#### ZU ERLEDIGENDE AUFGABE
Führe bitte den Forenthread zum Battlefield-3-Angebot bei Amazon ab seiner letzten Zeile weiter.

#### DOKUMENTAUSZUG
►

# Battlefield 3 Limited Edition für 44€ bei Amazon



## Freestyler808 (31. August 2011)

*Battlefield 3 Limited Edition für 44€ bei Amazon*

_Battlefield 3 Limited Edition für 44€ bei Amazon
_​ 
Abend,

war heute in nem Saturn, da konnte man für 44€ BF3 LE vorbestellen
nun zieht Amazon sofort nach

Battlefield 3 - Limited Edition: Pc: Amazon.de: Games

44€ ist meiner Meinung nach ein TOP Preis

es fallen aber trotzdem noch 5€ für die FSK18 Gebühren an


----------



## mkay87 (31. August 2011)

*AW: Battlefield 3 Limited Edition für 44€ bei Amazon*

+5€ Versand wegen USK18. Macht dann 49€ was nicht mehr wirklich günstig ist.


----------



## Dr Bakterius (31. August 2011)

*AW: Battlefield 3 Limited Edition für 44€ bei Amazon*

So ist das wirklich kein Schnäppchen mehr. Wenn ich es unbedingt haben muss warte ich bis es erscheint, dann gibt es auch in den Märkten wahrscheinlich wieder kurzfristig günstige Angebote


----------



## Sight (31. August 2011)

*AW: Battlefield 3 Limited Edition für 44€ bei Amazon*

Bei Amazon.uk für 37€ mit Versand


----------



## >ExX< (31. August 2011)

*AW: Battlefield 3 Limited Edition für 44€ bei Amazon*

@Sight: nur doof wenn man keine Kreditkarte hat 

habs mir jetzt vorbestellt


----------



## Hitten (1. September 2011)

*AW: Battlefield 3 Limited Edition für 44€ bei Amazon*

Es ist immerhin 10€ günstiger als bei EA.
Ich denke ich werde aber auch warten, bis das Spiel draußen ist und dann 2-3 Tage danach zuschlagen.


----------



## Jami (1. September 2011)

*AW: Battlefield 3 Limited Edition für 44€ bei Amazon*

Das hier ist die User-News-Abteilung, nicht die User-Werben-Abteilung. Was ist nur draus geworden?


----------



## Dr Bakterius (1. September 2011)

*AW: Battlefield 3 Limited Edition für 44€ bei Amazon*



Jami schrieb:


> Das hier ist die User-News-Abteilung, nicht die User-Werben-Abteilung. Was ist nur draus geworden?


 
Wenn es nicht paßt wird die Motorrad - Gang ähh das Moderatorenteam den Riegel schon vorschieben


----------



## Naitrum (1. September 2011)

*AW: Battlefield 3 Limited Edition für 44€ bei Amazon*

Steht doch aber schon längst auf der Main. Schnäppchen: **Battlefield 3 nur 44,00 USK 18** Lieferbar: Fast & Furious 5 Blu-ray - World in Conflict Complete nur 4,99 - Firefly Serie Blu-ray nur 19,97 - Dead Island mit DLC nur 37,50 [Anzeige] - schnäppchen, amazon


----------



## Pal_Calimero (1. September 2011)

◄

#### BEREITGESTELLTE EINTRÄGE

►

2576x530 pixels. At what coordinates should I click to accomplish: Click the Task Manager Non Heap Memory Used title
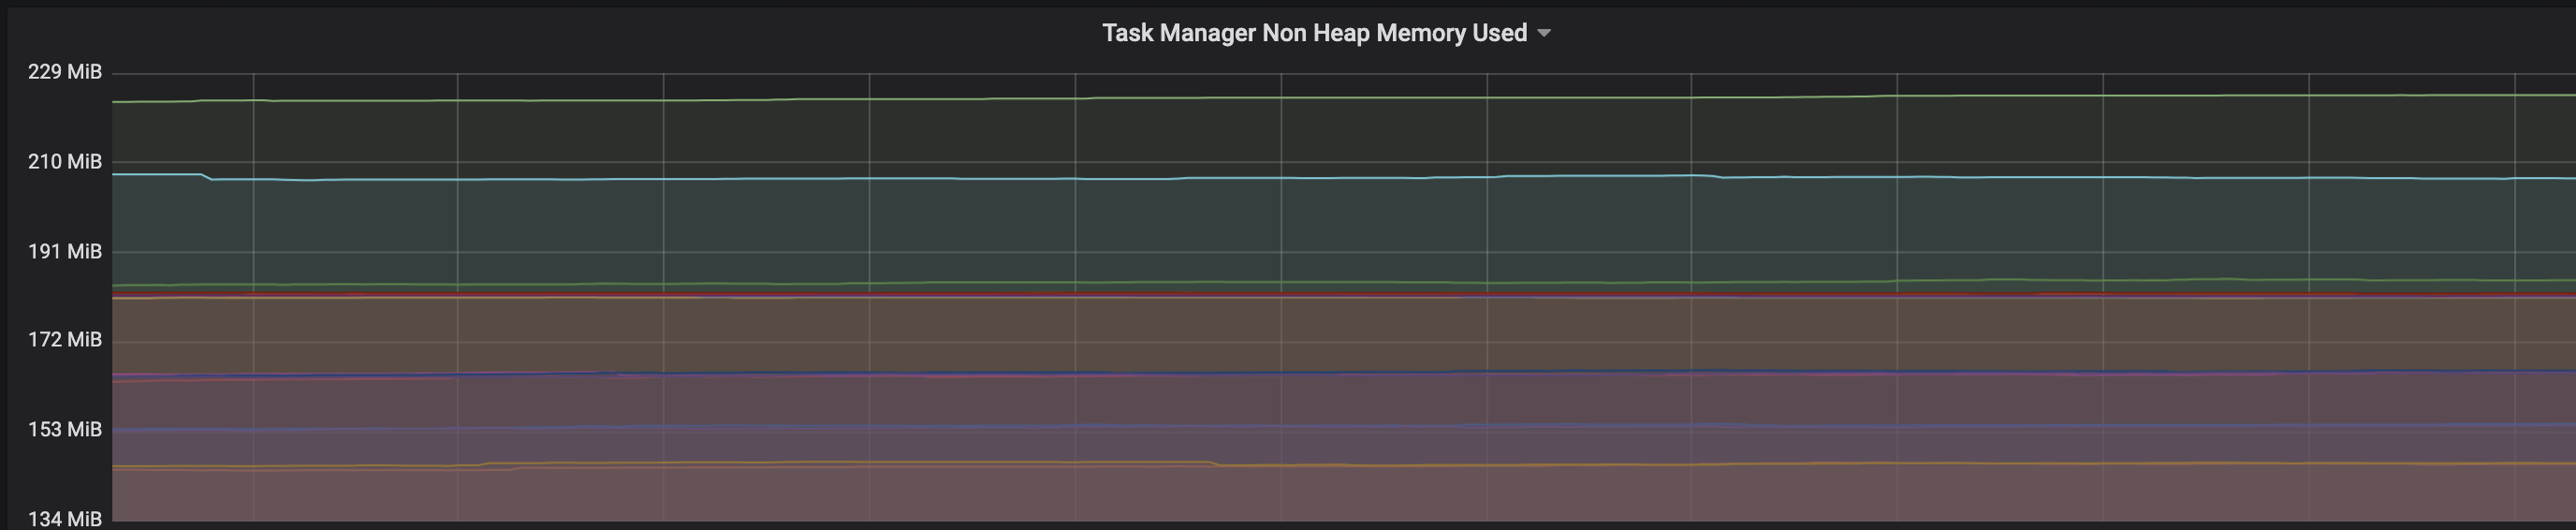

◄
►

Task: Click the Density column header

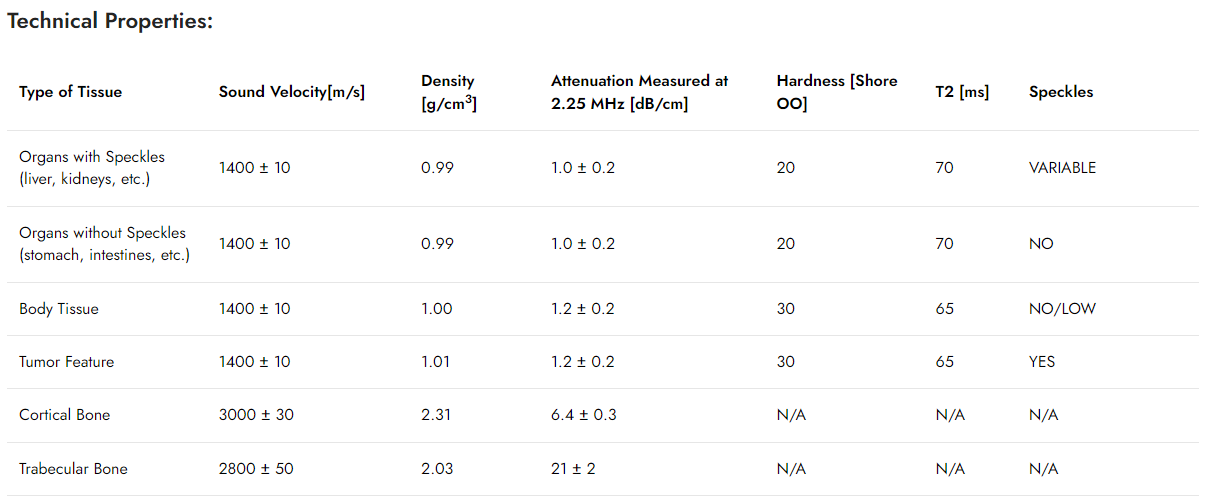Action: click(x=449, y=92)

◄

#### ERGEBNIS DER ÜBUNG
*AW: Battlefield 3 Limited Edition für 44€ bei Amazon*

Da muss ich mal bei Saturn vorbeischauen, wobei mir das Vorbestellen bei Amazon schon bequemer ist, da kann man jederzeit stornieren. Ich hab aber bisher nie etwas vorbestellt... muss man auch "vorzahlen" oder kann ich das bequem eine Woche vor release machen?( vllt. findet man ja doch noch irgendwo bessere angebote ) und die 5 Euro Prüfung fallen demt. nur einmal aus, wenn man sich zwei Spiele bestellt, oder ( liegt für mich logischer)


----------



## Veriquitas (1. September 2011)

*AW: Battlefield 3 Limited Edition für 44€ bei Amazon*



mkay87 schrieb:


> +5€ Versand wegen USK18. Macht dann 49€ was nicht mehr wirklich günstig ist.


 
Wie sich manche Leute anstellen nichtmahlks mehr 50 Euro für ein Spiel ausgeben zu wollen das grenzt schon an Lächerlichkeit.


----------



## DeRtoZz (1. September 2011)

*AW: Battlefield 3 Limited Edition für 44€ bei Amazon*

Kein berauschender Angebot, hatte mir bei GameStop das Clan Paket bestellt, x3 je 45€ mit dem DLC und in Steel Box.

Mit Amazons Kindersicherung für 5€ mach ich nicht mit, das schrekt mich nur noch ab, dass ich da kein USK 18 Titel mehr bestelle. Bin tagsüber kaum da Heim und entgegen nehmen nur mit Pass ist mir zu dämmlich.


----------



## INU.ID (1. September 2011)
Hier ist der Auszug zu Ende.